Being able to tell players when they fade away, they miss X number of shots is a tool nearly impossible to implement without proper data. The information can clarify reasons for misses, so that the player no longer does X but now does Y more often instead.
It is one thing to tell a player that he should not fade away. However, there is a greater impact when you can show how many baskets he misses when falling away from the rim compared to when shooting a set shot. As the Kings get that portion of their analytics department up and running, the next phase will be to focus gaining an even greater advantage in real time.
“Everyone’s got an analytics department, (but) there’s only a few people that are really using it the way I think it should be used,” D’Alessandro said.
Under Ranadivé, the Kings will try to use analytics better than any of the 29 other teams. But how can they set themselves apart?
When they don’t have hours or even days to review a problem or situation.
That time is during games.
It is gametime
The NFL is prime example of this. When Peyton Manning of the Denver Broncos throws an interception, he does not wonder how the defense was able to adjust or how cornerbacks were positioned. A printed color picture is handed to him as soon as he gets to the sideline detailing exactly what the quarterback wants to know. Manning is now able to adjust next time a player appears open in the set. But now he knows that his wide receiver is more or less covered and won’t throw that way again. That is a lower tech form of the application the Kings may soon introduce.

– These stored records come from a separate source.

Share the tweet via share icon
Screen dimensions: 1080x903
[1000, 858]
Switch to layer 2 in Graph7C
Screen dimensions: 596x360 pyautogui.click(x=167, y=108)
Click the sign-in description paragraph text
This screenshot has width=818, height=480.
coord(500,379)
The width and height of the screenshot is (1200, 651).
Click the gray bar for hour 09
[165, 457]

The information will come with the use of cameras, with the use of smart balls and advanced statistics to give coach Michael Malone the exact data he needs to decide which five players give his team the best chance to win.
That includes how to counter when the Los Angeles Lakers go with certain lineups or which five players are trending up during the game. It is like knowing what to do before it happens.

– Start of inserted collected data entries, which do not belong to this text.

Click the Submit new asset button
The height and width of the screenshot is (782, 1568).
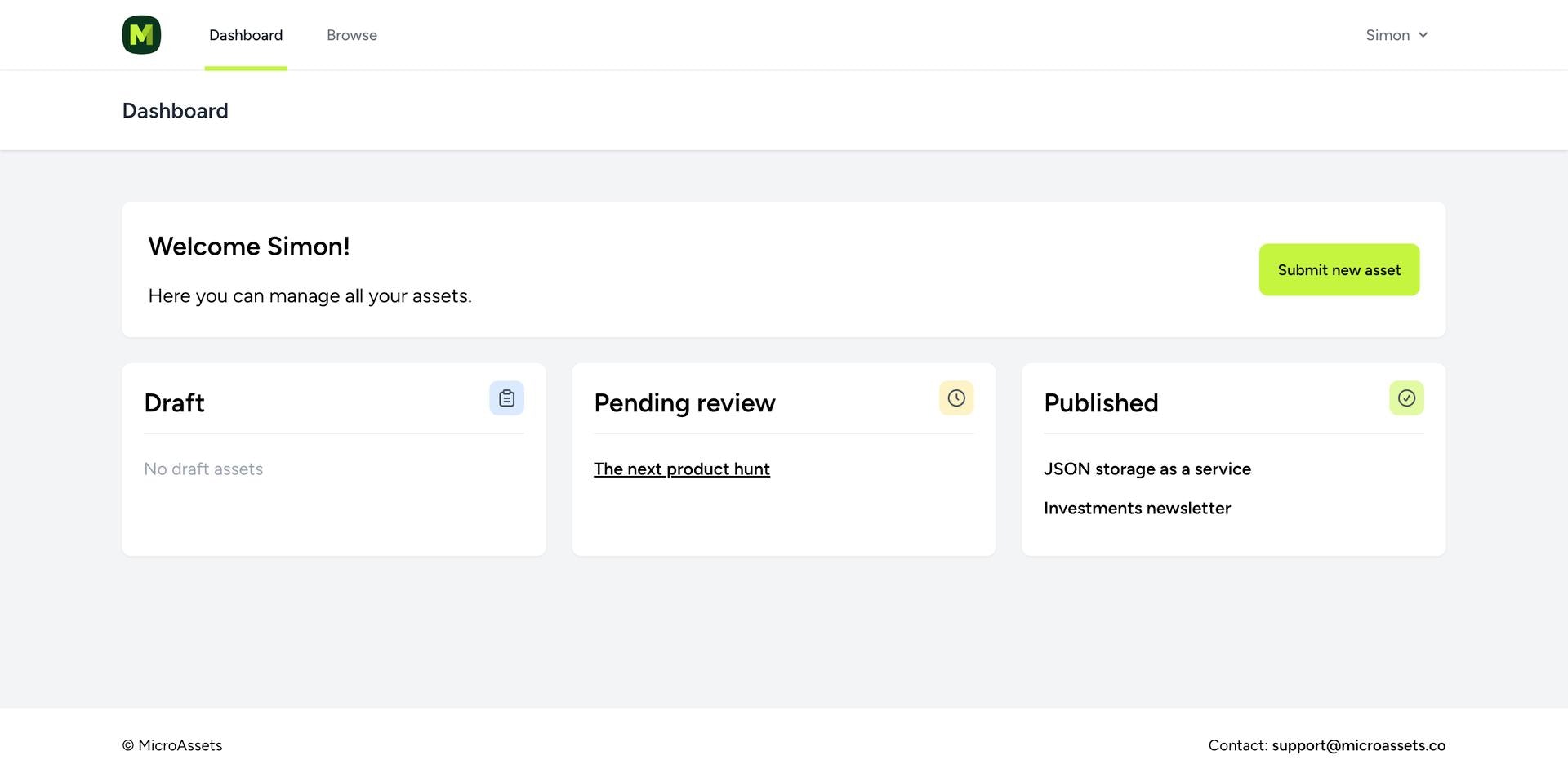click(1339, 270)
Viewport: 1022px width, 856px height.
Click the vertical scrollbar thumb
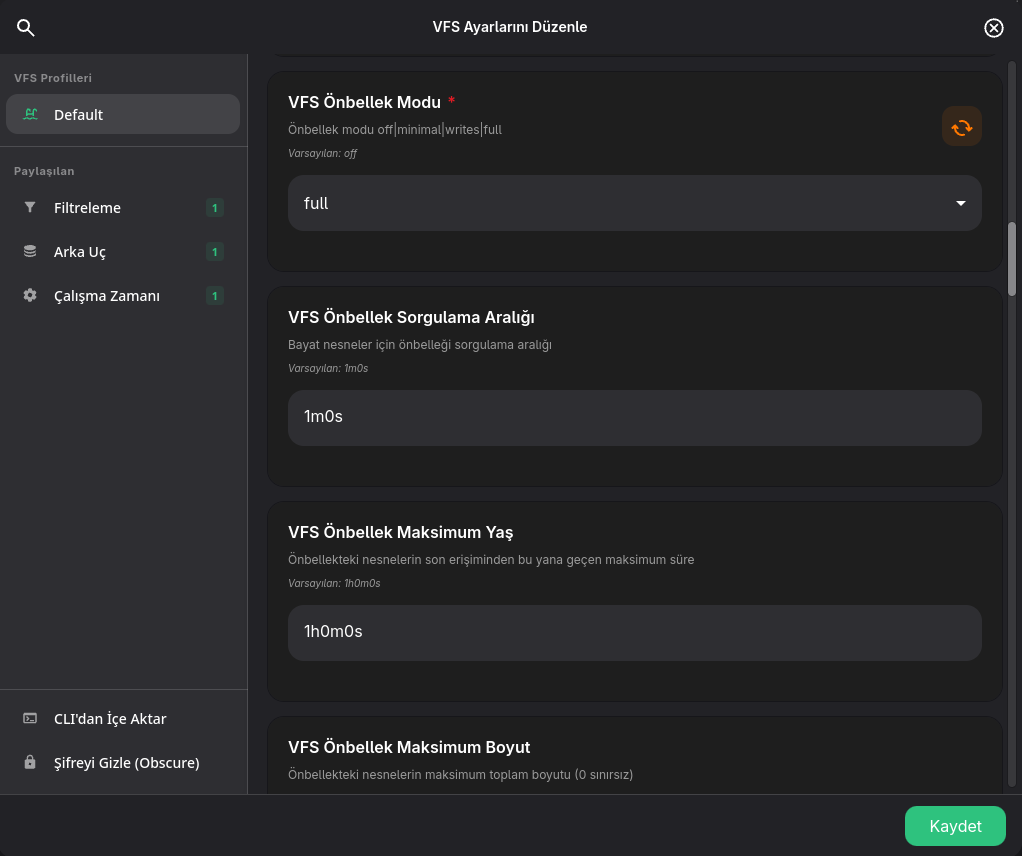[1012, 259]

Imagine being able to stop a 10-2 run by the opponent moments before it occurs or predicting the moment Jimmer Fredette gets hot because the Lakers don’t defend the three well late in the third quarter when Pau Gasol is on the bench with three fouls. These are just examples, but this is what Ranadivé lives for. Being able to apply math to seemingly nonmathematical situations.
“There’s many ways to use analytics but we do believe that it will be our secret sauce, so we’re not going to be real open about it,” Ranadive said at D’Alessandro’s introductory press conference.
Though Ranadivé was less than willing to reveal what the Kings have planned, reading a few pages into his book and talking to those close to him reveals what lies ahead.
The team will take historical data over the season, month or week, blend it with current data and come up with possible solutions for coach Malone to make better decisions than the opposing head coach.
The goal is to give Malone a competitive advantage, or as Ranadivé puts it, a “two-second advantage” over the opponent.
The new Kings of the analytical NBA
It’s about wins. For Vivek Ranadivé, it is the challenge of coming up with new ways to increase the odds winning by using math and a team of executives who can execute.
Ranadive unveiled an NBA 3.0 plan to the Board of Governors on April 3rd that targeted expanding the game overseas to markets like India, but the software tycoon’s real trailblazing will come on the technological front.
The secret sauce McDonald’s claims for the Big Mac was not hard to figure out. It’s simply Thousand Island dressing. Yet the iconic fast food chain sold it better than any of its competitors for decades.
That is what Vivek will do with his own type of analytical “secret sauce”. Other teams may have come up with the first ingredients, but it will be the new Sacramento Kings that hope to lead in the new age of the NBA.